On 4/28/2020 10:06 PM, Olga Kornievskaia wrote:
On Tue, Apr 28, 2020 at 7:42 PM Trond Myklebust <trondmy@xxxxxxxxxxxxxxx> wrote:
On Tue, 2020-04-28 at 19:02 -0400, Olga Kornievskaia wrote:
On Tue, Apr 28, 2020 at 5:32 PM Trond Myklebust <
trondmy@xxxxxxxxxxxxxxx> wrote:
On Tue, 2020-04-28 at 16:40 -0400, Olga Kornievskaia wrote:
On Tue, Apr 28, 2020 at 2:47 PM Trond Myklebust <
trondmy@xxxxxxxxxxxxxxx> wrote:
Hi Olga,
On Tue, 2020-04-28 at 14:14 -0400, Olga Kornievskaia wrote:
Hi folk,
Looking for guidance on what folks think. A client is sending
a
LINK
operation to the server. This compound after the LINK has
RESTOREFH
and GETATTR. Server returns SERVER_FAULT to on RESTOREFH. But
LINK is
done successfully. Client still fails the system call with
EIO.
We
have a hardline and "ln" saying hardlink failed.
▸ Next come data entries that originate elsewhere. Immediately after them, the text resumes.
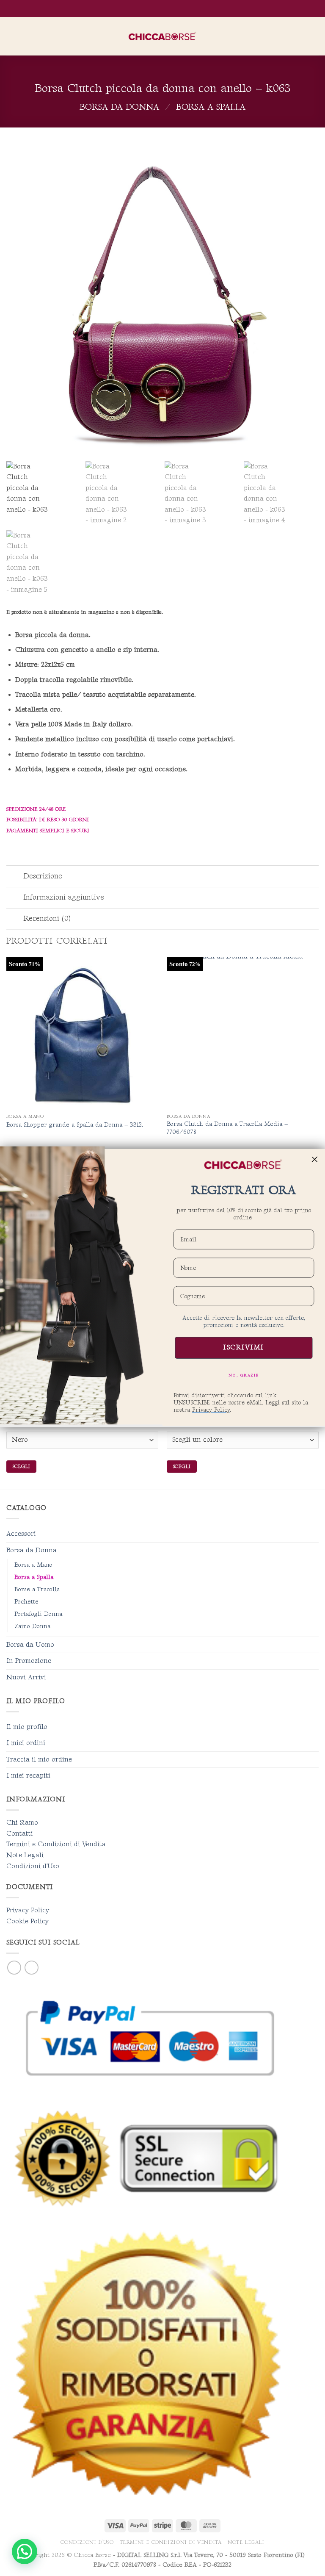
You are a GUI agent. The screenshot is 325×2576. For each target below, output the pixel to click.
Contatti (19, 1834)
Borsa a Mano (33, 1564)
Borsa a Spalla (210, 107)
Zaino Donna (32, 1626)
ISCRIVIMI (243, 1348)
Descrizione (42, 876)
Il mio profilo (26, 1727)
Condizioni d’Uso (87, 2542)
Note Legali (25, 1855)
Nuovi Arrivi (26, 1677)
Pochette (26, 1601)
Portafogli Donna (38, 1614)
Should the client not fail the system call in this case? The
fact
that
we couldn't get up-to-date attributes don't seem like the
reason
to
fail the system call?
Thank you.
I don't really see this as worth fixing on the client. It is
very
clearly a server bug.
Why is that a server bug? A server can legitimately have an issue
trying to execute an operation (RESTOREFH) and legitimately
returning
an error.
If it is happening consistently on the server, then it is a bug,
and it
gets reported by the client in the same way we always report
NFS4ERR_SERVERFAULT, by converting to an EREMOTEIO.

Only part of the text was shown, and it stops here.